The Home Office has published its review into data-sharing arrangements between the police and Home Office, concerning migrant victims and witnesses of crime with insecure immigration status (Wednesday 15 December). Disappointingly, the Home Office has rejected the recommendations and expertise of specialist women’s organisations and the Domestic Abuse and Victim’s Commissioners to introduce a “firewall” between the police and the Home Office.
EVAW is dismayed by the Home Office decision to reject this opportunity to lift one of the many barriers that traps migrant survivors in abusive environments due to fear of immigration enforcement being taken against them.
Andrea Simon, Director says:
“EVAW is incredibly disappointed by the Home Office’s conclusions, and their refusal to place the protection of migrant survivors over and above immigration enforcement objectives. SBS, LAWRS, and many other specialist ‘by and for’ services are clear that the proposed ‘Migrant Victim’s Protocol’ put forward by the Home Office is an entirely inadequate and inappropriate solution. Migrant survivors will remain deterred from seeking help, without the reassurance that they will not be pursued by Immigration Enforcement as a result.
In a context where the Government and Home Office repeatedly state that one their objectives to encourage more victims and survivors to report to the police, there is no doubt that the ‘hostile environment’ severely impedes that goal. We must be clear in national conversations about trust in policing that this Review will affirm that policing is not a trusted institution for many women in the UK, not least those whose immigration status takes priority above their safety.”
In 2018, Southall Black Sisters (SBS) and Liberty submitted the first ever police super-complaint regarding the practice of police sharing data about migrant survivors of abuse with the Home Office with the devastating impact that the practice has on migrant survivors. It detailed how migrant women are made fearful of disclosing abuse due to the risk of being pursued and criminalised when reporting to the police. Also how in many cases, perpetrators of abuse are able to weaponise such ‘hostile environment’ policies as part of their coercive control of women.
Research by Latin American Women’s Rights Service (LAWRS) with 183 women with insecure immigration status found that 92% had received threats of deportation from perpetrators. Many survivors are more fearful of the police than those who perpetrate abuse.
In December 2020, police inspectorates, Her Majesty’s Inspectorate Constabulary and Fire & Rescue Services (HMICFRS), the College of Policing and the Independent Office for Police Conduct (IOPC) published the conclusions of their investigation into the supercomplaint. There report confirmed that:
- data-sharing between the police and Home Office deters some migrant victims or witnesses of crime from going to the police, particularly victims of domestic abuse
- “sharing information on victims of domestic abuse with Immigration Enforcement does not constitute safeguarding” (as is often claimed),
- “harm [is] caused to the public interest” by victims’ inability to seek justice and offenders not being identified or reprimanded.”
Recommendations by the inspectorates called for chief constables to immediately stop sharing data concerning victims of domestic abuse, and for the Home Office to undertake a review into data sharing framework.
LAWRS also sought to amend the Domestic Abuse Act to enshrine a ‘firewall’ into legislation, however this call was rejected on the basis of this Home Office Review.

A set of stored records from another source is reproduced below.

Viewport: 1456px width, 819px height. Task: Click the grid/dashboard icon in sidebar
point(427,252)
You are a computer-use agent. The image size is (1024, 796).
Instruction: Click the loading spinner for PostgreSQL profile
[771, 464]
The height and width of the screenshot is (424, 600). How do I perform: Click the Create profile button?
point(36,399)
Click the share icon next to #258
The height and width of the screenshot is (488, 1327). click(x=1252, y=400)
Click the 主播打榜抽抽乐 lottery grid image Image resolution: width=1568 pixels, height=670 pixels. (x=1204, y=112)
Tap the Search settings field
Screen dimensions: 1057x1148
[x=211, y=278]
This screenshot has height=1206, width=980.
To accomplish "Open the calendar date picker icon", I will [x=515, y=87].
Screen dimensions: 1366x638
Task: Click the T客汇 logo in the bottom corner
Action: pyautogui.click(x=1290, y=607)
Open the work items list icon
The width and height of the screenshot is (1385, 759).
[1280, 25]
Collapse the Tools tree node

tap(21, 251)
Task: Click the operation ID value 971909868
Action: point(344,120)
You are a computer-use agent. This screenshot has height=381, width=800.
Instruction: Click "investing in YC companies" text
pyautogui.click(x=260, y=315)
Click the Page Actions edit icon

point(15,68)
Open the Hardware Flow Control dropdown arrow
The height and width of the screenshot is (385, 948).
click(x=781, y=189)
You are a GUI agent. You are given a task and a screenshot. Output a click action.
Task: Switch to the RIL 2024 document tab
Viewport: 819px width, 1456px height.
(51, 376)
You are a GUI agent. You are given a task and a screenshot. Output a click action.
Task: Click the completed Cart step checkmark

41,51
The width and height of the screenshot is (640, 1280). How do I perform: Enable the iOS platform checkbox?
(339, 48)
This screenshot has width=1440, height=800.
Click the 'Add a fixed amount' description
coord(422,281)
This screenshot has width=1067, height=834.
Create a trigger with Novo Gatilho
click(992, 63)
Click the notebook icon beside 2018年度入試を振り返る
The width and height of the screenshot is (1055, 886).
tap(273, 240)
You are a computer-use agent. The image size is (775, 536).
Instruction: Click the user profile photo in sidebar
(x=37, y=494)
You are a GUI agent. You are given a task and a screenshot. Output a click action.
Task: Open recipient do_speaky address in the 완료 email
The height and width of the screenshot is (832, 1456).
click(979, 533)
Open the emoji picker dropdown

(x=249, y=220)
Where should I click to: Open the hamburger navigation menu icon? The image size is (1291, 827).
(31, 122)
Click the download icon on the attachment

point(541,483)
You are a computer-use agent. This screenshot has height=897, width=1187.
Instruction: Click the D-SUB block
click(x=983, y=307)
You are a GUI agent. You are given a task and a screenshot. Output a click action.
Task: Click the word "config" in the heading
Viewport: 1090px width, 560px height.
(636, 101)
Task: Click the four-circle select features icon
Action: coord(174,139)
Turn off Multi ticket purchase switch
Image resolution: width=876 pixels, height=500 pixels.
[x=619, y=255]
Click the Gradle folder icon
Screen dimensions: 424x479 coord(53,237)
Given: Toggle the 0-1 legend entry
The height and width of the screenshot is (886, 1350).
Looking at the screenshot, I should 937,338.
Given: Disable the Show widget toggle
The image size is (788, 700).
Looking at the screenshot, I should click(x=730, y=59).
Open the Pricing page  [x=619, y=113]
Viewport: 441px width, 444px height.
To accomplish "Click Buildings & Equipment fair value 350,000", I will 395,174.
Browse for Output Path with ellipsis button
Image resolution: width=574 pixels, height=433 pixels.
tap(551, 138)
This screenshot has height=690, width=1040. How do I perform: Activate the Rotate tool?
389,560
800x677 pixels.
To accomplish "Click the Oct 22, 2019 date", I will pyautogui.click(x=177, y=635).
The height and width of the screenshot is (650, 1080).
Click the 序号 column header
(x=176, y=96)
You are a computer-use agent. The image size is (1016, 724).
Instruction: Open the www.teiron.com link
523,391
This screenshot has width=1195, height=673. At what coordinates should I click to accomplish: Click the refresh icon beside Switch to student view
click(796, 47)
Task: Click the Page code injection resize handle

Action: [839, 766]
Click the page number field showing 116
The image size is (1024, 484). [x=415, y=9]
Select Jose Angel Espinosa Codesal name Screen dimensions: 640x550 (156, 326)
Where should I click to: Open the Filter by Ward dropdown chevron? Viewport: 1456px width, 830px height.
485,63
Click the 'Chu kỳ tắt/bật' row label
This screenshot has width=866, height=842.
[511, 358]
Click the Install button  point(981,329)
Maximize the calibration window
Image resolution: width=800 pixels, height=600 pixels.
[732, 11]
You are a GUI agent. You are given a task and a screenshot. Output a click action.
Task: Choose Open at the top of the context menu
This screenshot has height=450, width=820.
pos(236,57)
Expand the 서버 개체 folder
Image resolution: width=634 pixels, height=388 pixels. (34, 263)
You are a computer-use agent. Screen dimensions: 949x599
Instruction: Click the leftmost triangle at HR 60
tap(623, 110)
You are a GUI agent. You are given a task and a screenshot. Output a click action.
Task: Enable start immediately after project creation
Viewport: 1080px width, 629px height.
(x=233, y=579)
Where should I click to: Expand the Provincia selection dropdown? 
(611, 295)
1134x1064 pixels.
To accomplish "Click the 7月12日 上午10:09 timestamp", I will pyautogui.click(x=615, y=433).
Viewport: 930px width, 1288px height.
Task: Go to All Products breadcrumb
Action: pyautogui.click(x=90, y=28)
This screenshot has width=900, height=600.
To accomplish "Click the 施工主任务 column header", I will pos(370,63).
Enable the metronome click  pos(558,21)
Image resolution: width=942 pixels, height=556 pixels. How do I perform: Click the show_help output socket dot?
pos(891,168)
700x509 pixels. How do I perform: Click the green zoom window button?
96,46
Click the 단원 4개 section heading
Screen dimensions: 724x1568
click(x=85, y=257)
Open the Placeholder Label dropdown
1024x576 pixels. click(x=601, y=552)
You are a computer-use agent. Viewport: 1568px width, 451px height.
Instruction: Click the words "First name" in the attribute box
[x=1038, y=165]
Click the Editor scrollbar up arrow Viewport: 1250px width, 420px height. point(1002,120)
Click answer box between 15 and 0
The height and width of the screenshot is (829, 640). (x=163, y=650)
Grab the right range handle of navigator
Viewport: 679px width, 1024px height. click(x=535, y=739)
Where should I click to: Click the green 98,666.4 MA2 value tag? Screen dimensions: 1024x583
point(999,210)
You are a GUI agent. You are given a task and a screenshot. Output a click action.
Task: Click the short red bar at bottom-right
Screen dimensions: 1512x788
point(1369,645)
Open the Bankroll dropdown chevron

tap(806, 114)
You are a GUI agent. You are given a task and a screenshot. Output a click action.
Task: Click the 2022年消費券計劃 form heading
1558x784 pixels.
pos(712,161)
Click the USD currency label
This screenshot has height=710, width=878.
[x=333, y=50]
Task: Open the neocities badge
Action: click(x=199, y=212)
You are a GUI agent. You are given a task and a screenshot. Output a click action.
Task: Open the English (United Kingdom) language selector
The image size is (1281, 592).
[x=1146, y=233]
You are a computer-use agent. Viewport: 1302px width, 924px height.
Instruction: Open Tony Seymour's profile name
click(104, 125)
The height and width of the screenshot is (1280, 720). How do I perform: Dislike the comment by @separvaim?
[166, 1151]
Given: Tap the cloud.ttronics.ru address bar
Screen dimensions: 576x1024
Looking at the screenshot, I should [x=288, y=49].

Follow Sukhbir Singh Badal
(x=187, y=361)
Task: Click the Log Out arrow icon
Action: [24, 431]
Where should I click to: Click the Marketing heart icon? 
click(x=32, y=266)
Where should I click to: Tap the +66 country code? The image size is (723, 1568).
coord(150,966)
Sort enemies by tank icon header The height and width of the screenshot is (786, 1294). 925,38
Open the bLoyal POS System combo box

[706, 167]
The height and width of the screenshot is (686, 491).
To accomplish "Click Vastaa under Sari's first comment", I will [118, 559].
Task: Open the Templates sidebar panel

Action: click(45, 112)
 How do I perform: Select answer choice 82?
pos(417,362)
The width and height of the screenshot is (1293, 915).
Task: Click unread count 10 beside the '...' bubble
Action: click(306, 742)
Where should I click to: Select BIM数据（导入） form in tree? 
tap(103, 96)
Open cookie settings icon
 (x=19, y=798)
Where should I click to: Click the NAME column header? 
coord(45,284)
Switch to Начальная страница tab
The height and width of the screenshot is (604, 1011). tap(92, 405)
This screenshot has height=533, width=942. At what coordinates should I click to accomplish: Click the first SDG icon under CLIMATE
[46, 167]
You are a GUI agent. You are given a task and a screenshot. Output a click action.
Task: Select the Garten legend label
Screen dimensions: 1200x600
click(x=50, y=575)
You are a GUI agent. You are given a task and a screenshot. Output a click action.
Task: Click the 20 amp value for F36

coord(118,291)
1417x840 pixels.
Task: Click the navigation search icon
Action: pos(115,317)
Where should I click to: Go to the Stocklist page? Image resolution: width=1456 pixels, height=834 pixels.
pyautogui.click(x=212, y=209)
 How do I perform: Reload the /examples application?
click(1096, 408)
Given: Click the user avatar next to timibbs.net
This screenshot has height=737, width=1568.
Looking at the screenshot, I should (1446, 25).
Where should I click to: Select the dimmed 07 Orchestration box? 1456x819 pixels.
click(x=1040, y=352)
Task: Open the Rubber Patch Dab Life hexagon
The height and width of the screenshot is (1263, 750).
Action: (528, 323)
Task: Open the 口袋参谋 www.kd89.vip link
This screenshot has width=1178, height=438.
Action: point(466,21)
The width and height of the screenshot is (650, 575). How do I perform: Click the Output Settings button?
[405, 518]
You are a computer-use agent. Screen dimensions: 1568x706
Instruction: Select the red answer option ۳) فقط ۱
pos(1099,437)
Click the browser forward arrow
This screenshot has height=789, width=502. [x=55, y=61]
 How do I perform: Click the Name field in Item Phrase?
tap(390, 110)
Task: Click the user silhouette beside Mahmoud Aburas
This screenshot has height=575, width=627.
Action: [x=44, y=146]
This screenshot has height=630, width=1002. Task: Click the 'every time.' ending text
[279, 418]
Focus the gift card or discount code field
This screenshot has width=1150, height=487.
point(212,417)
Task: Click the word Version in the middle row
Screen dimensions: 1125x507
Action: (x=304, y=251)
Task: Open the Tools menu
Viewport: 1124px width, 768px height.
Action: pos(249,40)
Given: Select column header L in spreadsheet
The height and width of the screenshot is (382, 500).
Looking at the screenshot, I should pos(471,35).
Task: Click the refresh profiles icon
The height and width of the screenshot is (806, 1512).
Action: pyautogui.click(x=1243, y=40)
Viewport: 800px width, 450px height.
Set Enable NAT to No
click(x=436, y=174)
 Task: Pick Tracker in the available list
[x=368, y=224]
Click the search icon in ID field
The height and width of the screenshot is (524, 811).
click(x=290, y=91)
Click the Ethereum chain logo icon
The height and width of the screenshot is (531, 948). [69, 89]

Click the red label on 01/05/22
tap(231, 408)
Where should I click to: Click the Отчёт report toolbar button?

Instead, the Review was placed on a statutory footing, to prepare and publish the review findings to be laid before Parliament.
The Home Office Review
The long-awaited review makes clear that there is a consensus amongst specialist expert VAWG organisations about the need for a complete firewall.
However, the Home Office opposed this position on the basis of “police officers” finding data-sharing ‘beneficial’. It also rejected the proposal for a ‘time-limited’ firewall.
Instead, the Home Office proposes introducing an “IE Migrant Victims Protocol” for migrant victims of crime that have been referred to IE from the police. The protocol will set out “that no immigration enforcement action will be taken against that victim while investigation and prosecution proceedings are ongoing, and the victim is receiving support and advice to make an application to regularise their stay.”
There appears to be an ongoing refusal to acknowledge the conflict of interests in the Home Office’s objectives of “enforcing immigration law” and “safeguarding victims” and their choice to prioritise the former over the latter.
EVAW is also disappointed that the Review confirms that the police simply rejected the inspectorates recommendations to stop sharing data whilst this review was ongoing, choosing instead to refer to NPCC guidance.
In a context where Black, minoritised and migrant women are at disproportionate risk of abuse, we are dismayed by the Home Office’s position. We will continue to support EVAW members SBS and LAWRS in campaigning to ensure that there is protection for all survivors, irrespective of immigration status.